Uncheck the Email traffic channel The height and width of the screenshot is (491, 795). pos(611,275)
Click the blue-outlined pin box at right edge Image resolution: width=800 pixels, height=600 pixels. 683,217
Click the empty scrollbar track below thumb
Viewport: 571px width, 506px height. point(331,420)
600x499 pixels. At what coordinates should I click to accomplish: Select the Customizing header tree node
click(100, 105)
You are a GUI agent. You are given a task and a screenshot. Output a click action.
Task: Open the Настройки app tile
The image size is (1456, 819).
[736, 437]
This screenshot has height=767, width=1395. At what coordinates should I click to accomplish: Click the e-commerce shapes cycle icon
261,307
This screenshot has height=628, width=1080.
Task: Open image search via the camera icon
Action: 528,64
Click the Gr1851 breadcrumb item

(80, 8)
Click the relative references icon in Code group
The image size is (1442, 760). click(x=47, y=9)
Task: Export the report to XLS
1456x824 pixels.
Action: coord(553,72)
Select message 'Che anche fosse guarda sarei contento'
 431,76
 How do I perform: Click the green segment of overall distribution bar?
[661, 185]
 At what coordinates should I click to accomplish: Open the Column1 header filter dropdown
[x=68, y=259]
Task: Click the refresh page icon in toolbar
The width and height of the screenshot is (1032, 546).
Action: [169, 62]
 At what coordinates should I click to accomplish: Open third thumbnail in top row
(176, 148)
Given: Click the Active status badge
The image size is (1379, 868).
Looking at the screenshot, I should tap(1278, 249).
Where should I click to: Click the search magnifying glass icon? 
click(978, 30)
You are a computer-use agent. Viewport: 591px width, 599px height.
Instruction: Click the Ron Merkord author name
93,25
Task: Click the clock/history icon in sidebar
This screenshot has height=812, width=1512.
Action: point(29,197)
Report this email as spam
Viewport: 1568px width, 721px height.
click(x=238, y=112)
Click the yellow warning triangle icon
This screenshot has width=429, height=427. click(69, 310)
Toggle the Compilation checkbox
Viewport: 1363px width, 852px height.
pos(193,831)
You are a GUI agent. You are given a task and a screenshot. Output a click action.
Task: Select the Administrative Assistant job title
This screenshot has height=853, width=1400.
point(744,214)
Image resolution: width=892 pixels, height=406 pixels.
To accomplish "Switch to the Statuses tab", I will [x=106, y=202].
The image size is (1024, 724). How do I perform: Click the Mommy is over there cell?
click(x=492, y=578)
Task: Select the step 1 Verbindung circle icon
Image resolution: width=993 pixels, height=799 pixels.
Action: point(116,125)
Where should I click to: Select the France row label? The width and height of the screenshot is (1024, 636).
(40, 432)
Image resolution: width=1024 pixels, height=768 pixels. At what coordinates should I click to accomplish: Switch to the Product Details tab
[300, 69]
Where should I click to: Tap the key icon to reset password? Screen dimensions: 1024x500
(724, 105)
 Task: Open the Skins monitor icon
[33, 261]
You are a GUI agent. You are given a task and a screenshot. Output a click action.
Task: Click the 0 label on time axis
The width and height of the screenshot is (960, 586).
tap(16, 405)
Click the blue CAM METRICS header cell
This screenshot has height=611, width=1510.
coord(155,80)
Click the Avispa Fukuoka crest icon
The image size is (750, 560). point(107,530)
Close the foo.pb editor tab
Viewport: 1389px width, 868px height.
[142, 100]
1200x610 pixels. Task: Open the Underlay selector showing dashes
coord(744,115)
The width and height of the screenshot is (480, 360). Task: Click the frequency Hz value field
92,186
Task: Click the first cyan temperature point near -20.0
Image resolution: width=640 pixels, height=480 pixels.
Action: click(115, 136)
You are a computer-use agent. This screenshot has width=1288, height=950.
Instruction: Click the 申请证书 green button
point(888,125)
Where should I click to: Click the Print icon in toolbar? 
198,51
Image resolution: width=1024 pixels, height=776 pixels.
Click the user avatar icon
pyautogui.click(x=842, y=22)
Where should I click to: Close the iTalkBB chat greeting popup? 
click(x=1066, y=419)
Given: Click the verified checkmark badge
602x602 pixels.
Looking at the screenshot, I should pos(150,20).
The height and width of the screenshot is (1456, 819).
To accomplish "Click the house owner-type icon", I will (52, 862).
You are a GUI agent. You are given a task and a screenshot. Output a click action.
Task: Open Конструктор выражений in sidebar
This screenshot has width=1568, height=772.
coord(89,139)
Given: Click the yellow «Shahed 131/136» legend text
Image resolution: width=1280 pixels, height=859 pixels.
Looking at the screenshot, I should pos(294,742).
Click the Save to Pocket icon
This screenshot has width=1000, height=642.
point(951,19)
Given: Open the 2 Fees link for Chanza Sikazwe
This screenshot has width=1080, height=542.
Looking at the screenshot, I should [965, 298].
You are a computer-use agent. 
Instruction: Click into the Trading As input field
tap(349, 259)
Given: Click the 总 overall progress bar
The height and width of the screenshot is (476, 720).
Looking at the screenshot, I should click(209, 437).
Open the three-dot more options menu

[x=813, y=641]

====

INSTRUCTIONS TO FOLLOW: How many lines in the entries include "will"? Only the number is wanted.

EXPECTED OUTPUT: 2